Saturday, I went with Simen, a good friend and photographer, to Chelsea. We went into the gallery and saw the photograph above (top). The frame was too thick and the whole thing was hung too low. Lately he's been creating new work with taxidermy, though this is only his latest. I had seen some of his animals in New Hampshire. I have seen Simen pick up a dead bird in Maine, on our way to the beach where we collected seaweed. His animals are majestic, more alive than the living. Below is Simen (on the floor) taking a picture of a shaved Mr. T (coolest house cat) in the laundry room at Colony Hall at MacDowell with Arthur (standing). The pictures of Mr. T, sadly, did not come out.

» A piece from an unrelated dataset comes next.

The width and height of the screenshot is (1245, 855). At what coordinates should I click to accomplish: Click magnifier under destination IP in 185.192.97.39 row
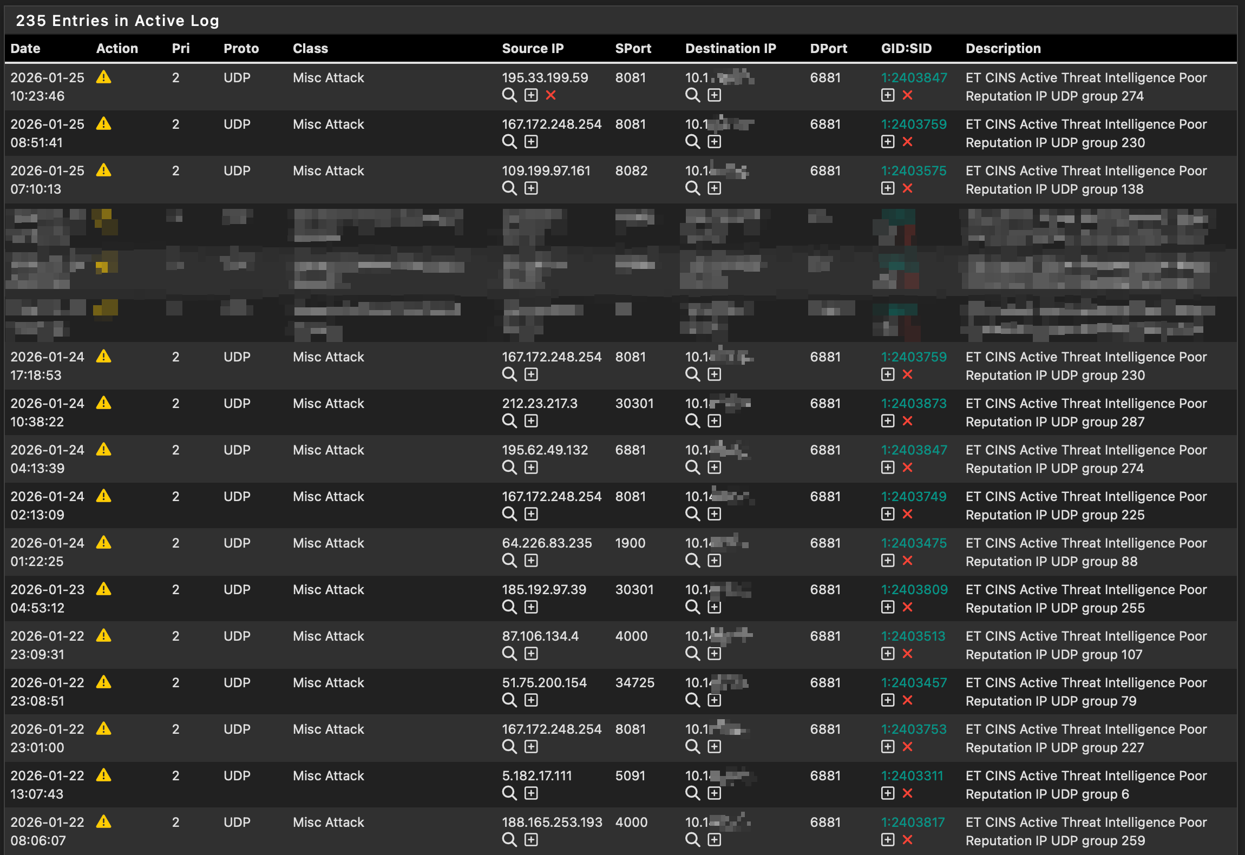tap(692, 607)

I wrote a short piece for The Rumpus about the films of Ken Jacobs. I saw the films of Ken Jacobs at a Light Industry screening in Sunset Park on March 17. These films document. So I would call them documentaries. They document the effects of visual stimuli. But they also document people, like Bob Fleischer Dying, which was a portrait of a man in a blue shirt sitting in a chair. As we walked out of the screening hall, I was still carrying my beer. There was a young man walking in front of us holding up a camera that was attached to a long stick pointed at us. He made it look like he was just walking down the stairs, but he was filming us. "We're in art," Michael said. I think the man was filming us because we were walking with Amy Taubin, the film critic. Everybody was in the movies that night.
In the upcoming issue of Gigantic, Deb Olin Unferth and Joe Wenderoth conduct experiments and consider the positions of resignation and agency w/r/t the spectacle of television.